In 2021, Bath and North East Somerset Council announced that nitrogen dioxide (NO2) measured at 121 sites in the city (both inside and outside the clean air zone) had fallen by an average of 22 percent. In 2023, Bath's Clean Air Zone became the first in the UK to pass a "State 3 assessment" by the UK government's Joint Air Quality Unit, a technical milestone that means nitrogen dioxide levels have fallen to and remained inside guideline levels. There was some uncertainty over how much of this was attributable to COVID-19 restrictions and the closure of the city's historic Cleveland Bridge for maintenance. Some parts of the city, including its most polluted street, Chapel Row, experienced a significant increase in NO2 in the months after the scheme opened. In 2022, the Council reported an average 26 percent reduction in NO2 compared with 2019, noting that the number of polluting vehicles entering the zone had fallen by 71 percent between the scheme's inception in March 2021 and December 2022.

Some 30,000–40,000 vehicles enter the Clean Air Zone each day, of which fewer than 5 percent are non-compliant; following the introduction of the scheme, some 28,000 motorists were fined in the first 100 days.

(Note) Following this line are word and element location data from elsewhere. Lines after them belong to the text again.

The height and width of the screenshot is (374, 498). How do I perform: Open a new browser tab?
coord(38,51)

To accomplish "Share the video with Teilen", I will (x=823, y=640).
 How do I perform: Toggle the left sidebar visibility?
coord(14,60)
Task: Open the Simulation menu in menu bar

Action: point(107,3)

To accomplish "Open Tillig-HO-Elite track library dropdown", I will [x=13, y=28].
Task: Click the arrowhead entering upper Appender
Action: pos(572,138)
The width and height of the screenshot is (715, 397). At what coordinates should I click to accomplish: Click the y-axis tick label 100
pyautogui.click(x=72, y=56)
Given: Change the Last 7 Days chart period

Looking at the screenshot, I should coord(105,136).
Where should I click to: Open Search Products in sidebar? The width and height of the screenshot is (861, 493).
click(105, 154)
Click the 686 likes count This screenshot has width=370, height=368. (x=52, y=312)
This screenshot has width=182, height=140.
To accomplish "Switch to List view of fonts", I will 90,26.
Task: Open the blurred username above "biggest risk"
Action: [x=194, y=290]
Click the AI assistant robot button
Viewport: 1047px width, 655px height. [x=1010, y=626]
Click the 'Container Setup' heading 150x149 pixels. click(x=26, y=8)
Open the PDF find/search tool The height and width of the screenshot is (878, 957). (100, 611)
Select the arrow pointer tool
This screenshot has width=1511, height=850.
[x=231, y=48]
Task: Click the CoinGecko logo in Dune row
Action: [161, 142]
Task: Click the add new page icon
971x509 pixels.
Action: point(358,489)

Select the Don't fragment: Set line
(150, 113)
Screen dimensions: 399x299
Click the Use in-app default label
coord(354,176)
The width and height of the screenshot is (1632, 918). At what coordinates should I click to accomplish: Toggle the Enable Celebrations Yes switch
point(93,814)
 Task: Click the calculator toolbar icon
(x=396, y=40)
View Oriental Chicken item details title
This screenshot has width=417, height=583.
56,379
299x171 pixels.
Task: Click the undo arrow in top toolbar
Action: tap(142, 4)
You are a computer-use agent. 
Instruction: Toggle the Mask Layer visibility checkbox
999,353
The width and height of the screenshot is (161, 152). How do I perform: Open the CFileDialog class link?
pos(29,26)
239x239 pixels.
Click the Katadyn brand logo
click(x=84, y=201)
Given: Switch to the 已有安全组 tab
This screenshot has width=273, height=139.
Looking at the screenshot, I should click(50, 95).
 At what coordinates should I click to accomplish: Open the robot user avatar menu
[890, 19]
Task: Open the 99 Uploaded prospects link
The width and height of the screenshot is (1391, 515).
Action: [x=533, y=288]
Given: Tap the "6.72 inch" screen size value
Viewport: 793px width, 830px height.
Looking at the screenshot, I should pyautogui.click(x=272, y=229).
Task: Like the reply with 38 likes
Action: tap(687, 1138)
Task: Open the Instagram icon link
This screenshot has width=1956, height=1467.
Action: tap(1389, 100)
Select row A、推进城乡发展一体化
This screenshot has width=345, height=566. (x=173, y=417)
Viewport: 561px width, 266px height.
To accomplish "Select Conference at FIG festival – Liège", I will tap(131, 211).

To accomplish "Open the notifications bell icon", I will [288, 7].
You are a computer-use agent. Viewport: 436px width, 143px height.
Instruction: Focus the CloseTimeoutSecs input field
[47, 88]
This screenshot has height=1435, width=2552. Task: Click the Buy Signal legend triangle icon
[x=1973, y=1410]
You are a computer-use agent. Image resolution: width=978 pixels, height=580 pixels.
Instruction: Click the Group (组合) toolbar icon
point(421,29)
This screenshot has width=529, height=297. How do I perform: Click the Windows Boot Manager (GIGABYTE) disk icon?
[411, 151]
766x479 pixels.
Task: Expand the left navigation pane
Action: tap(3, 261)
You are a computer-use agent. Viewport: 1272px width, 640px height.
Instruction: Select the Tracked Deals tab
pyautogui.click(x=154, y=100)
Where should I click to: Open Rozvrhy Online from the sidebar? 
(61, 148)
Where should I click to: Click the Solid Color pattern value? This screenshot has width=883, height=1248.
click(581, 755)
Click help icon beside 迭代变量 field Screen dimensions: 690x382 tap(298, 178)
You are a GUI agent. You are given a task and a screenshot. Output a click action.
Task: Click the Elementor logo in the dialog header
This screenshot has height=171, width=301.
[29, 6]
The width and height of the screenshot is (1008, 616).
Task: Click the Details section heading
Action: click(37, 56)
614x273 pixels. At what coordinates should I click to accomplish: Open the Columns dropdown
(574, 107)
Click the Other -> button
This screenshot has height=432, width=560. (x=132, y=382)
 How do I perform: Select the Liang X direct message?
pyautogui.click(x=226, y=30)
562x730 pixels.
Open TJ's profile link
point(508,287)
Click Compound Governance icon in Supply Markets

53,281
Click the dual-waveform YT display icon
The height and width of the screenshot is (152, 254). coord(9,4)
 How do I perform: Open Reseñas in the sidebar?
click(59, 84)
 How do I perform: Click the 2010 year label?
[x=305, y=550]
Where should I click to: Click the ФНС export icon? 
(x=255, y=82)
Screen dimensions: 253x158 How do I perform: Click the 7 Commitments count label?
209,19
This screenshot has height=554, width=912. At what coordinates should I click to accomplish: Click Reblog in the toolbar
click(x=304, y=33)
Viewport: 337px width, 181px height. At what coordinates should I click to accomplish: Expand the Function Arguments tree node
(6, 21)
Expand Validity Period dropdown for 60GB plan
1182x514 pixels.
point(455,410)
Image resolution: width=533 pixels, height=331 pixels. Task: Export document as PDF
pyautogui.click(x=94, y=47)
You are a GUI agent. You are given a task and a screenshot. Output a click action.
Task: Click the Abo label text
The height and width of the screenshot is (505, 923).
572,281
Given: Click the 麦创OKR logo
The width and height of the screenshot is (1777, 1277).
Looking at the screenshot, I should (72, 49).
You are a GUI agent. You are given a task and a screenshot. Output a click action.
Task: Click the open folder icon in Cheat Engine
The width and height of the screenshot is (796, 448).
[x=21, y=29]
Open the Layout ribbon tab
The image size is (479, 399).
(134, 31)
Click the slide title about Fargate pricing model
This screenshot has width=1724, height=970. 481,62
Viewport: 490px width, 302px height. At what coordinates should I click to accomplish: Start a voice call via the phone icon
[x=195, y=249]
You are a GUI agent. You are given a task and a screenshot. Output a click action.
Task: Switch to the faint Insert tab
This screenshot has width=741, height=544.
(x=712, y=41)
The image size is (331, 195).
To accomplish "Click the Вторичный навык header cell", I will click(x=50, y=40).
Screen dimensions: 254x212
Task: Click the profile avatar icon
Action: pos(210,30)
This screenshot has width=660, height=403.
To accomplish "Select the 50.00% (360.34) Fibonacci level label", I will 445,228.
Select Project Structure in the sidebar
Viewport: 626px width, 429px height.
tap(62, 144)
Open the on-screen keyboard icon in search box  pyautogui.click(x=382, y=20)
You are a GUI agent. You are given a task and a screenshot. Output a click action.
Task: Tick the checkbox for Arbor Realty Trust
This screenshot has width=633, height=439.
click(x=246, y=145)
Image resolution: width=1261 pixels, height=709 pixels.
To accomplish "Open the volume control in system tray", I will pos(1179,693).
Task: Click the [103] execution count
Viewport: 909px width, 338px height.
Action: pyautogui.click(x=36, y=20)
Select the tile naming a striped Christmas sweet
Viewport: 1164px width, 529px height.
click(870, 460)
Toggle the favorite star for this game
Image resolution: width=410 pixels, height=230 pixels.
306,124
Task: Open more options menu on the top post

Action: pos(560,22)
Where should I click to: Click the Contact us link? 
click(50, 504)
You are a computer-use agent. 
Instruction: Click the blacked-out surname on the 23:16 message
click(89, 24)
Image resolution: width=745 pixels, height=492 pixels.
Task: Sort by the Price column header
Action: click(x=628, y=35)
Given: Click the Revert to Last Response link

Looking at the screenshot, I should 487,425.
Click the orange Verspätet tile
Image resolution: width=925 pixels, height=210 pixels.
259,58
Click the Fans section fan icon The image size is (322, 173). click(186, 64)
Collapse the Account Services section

Efforts to collect fines from drivers were initially mixed; after the first three months, the council revealed that only two-thirds of those fined were paying promptly, within seven days. Between March 2021 and December 2023, over 174,000 fines were issued to drivers who entered the zone in non-exempt vehicles, raising a total of £7,102,980. According to the council, this money has been "reinvested back into Bath and North East Somerset to support further improvements to air quality and sustainable transport".

Critics of the scheme have argued that it has caused an increase in traffic congestion elsewhere in the city and in parts of neighbouring Wiltshire, notably on the A36, A363, B3105, A361 and A350. Wiltshire Council's research suggests the scheme, coupled with lengthy closure of the Cleveland Bridge, increased HGV traffic through Westbury by 20 percent. Shortly after the Bath scheme was launched, Wiltshire Council requested air quality monitoring of Bradford-on-Avon and Westbury to assess its wider, potentially negative impacts on West Wiltshire, but the request was turned down by the Department for Environment, Food, and Rural Affairs.